南沢奈央が心の拠り所にする「涙が溢れるくらいにまぶしい」作品とは? 岐阜滞在のお供に選んだ癒やし系の“ネコ人生漫画”
わたしの心の拠り所
わたしは今、「アーティスト・イン・レジデンス」というプロジェクトで、舞台制作・公演のために岐阜県可児市に滞在している。約1カ月半、家を離れることになるため、いかにその期間、仕事以外の時間を充実させられるかを考えたときに本は必須だった。できるものなら本棚ごと持っていきたいくらいだったが、持っていける量も読める時間も限られている。最終的に15冊の本を選んだ。 そのなかで、まず最初に決めた一冊が、ねこまきさんのコミック『トラとミケ6 たのしい日々』だった。というかこれは、本のカテゴリーというよりは、入浴剤やフレグランスなどと同様に、癒やし/和みアイテムとしてチョイスした感じだ。疲れたとき、ほっとしたいとき、やさしい気持ちになりたいときに、これがあれば大丈夫だと思えるのである。 未読なのにここまで信じられるのは、この「トラとミケ」シリーズのファンだからだ。これまでこの読書日記でも2度ほど紹介しているが、毎巻毎話、ほっこりして、ぐっときて、ほろっとなって、最後にはとても穏やかな気持ちになっている。今回もきっとそうだろうと全幅の信頼を寄せ、一緒に可児にお供してもらったのだ。 だがいざ可児生活が始まると、いつ手に取ろうかと迷う。とても大切な、癒やし/和みアイテムだからだ。ショートケーキの苺は最後に食べるタイプなので、楽しみは先に取っておきたいと思ってしまう……。 ちなみに他に持ってきた本は、タイミングや気分に合わせて、いろんな読み方をしている。枕元に置いておいて、毎晩寝る前に一篇ずつ音読しているような詩集もあったり、先日の中秋の名月に合わせて月にまつわる短歌集を味わったり、毎朝ちょこちょこつまみ読みするエッセイがあったり。 結局、この癒やし/和みアイテムは、台本の台詞もすべて入ったタイミングで、一旦緊張を緩めたいと思って開くことになった。

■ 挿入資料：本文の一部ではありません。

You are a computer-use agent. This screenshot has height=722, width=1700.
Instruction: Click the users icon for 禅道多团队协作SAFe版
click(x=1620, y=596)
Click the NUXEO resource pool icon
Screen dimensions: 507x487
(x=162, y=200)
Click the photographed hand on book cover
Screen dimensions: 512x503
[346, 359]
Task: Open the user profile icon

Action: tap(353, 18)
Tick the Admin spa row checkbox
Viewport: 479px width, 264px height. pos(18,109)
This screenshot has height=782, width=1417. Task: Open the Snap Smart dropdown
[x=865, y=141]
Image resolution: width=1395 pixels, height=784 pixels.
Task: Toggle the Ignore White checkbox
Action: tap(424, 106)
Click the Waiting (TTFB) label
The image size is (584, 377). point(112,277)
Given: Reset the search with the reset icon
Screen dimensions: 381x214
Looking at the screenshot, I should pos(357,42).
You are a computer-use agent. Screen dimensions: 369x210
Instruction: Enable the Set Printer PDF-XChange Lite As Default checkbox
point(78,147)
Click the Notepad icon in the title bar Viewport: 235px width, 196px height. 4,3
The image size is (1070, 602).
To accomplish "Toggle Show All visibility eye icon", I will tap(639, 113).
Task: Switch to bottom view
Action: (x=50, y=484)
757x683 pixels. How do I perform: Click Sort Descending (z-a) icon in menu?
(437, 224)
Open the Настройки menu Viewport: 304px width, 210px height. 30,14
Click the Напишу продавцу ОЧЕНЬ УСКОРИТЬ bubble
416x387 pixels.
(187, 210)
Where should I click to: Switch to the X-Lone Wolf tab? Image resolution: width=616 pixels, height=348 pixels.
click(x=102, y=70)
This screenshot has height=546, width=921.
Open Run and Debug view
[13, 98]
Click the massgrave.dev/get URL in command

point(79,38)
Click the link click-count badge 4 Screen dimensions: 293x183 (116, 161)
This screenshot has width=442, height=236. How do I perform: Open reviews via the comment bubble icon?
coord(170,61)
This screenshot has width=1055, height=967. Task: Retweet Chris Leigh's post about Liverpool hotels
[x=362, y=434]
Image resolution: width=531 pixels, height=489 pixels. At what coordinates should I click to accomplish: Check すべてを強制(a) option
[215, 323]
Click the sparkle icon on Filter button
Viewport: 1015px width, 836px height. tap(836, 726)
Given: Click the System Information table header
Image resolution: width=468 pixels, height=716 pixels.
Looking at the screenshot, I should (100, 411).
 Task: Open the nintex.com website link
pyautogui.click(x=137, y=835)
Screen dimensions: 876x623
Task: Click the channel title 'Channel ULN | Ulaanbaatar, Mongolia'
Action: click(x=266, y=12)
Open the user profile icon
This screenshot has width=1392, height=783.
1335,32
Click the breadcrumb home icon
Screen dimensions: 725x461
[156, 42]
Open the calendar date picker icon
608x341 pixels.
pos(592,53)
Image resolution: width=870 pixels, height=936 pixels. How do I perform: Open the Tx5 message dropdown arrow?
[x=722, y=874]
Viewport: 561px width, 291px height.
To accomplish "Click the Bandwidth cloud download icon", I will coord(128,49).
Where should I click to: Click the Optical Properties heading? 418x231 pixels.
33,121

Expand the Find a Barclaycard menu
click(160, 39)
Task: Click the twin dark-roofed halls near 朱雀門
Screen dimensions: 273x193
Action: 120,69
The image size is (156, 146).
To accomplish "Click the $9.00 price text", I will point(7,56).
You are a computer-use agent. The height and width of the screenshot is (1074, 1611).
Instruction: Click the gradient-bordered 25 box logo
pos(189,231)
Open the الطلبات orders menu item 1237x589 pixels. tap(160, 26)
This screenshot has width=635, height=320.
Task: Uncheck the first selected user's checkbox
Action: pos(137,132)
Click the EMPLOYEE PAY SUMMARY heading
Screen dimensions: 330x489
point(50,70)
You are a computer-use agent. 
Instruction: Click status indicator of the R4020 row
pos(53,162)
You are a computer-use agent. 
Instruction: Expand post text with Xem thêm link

本を開いたらもうそこは、憩いの場所。「ただいま」とか「ひさしぶり」と言いたくなる、安心感。いつも変わらず老舗のどて屋「トラとミケ」にいてくれる、トラさんとミケさん。そしてそこに集まる常連のみなさん。あぁ会いたかった。 今回は、「トラとミケ」の常連客であり、町内会会長兼敬老会会長の清水健一郎とカツ子夫妻の生き様が描かれていく。会長は御年85歳だが、バスにお年寄りが乗ってきたら優先席を譲ってしまうくらいに正義感が強い。カツ子さんは、いつも三歩下がって会長を支えるような“ザ・昭和の妻”で、穏やかな人だ。 ある日、カツ子さんが過労で倒れて入院したことをきっかけに、二人は大きく変化していく。誰かの為にと外にばかり向いていた会長は、カツ子への思いやりを思い出し、そんな会長を見てカツ子は、自分のしたいことや我儘を言えるようになる。二人はお互いの愛情も再確認していく。長年連れ添ってきた夫婦だけど、こうして関係性が進化しつづけるって本当に素敵だ。そして、もういい年だからと、残された時間をあえて意識して新しいことを楽しんでいこうという二人の姿はとても輝いていて、涙が溢れるくらいに眩しい。 本書は、この二人が桜を見る場面で始まり、季節が巡り、また二人が桜を見る場面で締めくくられる。この最初と最後の変化が、今回の最大の見どころだろう。
なぜか読み惜しみしてしまっていたが、この癒やし/和みアイテムは、一度使ってしまっても無くならない。いつでも、何度でも手に取っていいのだ。そのたびにわたしを、ホッとさせてくれるはず。 トラさん、ミケさん、会長、カツ子さん、他の常連のみなさん。残りの可児生活もどうぞ、よろしくお願いします。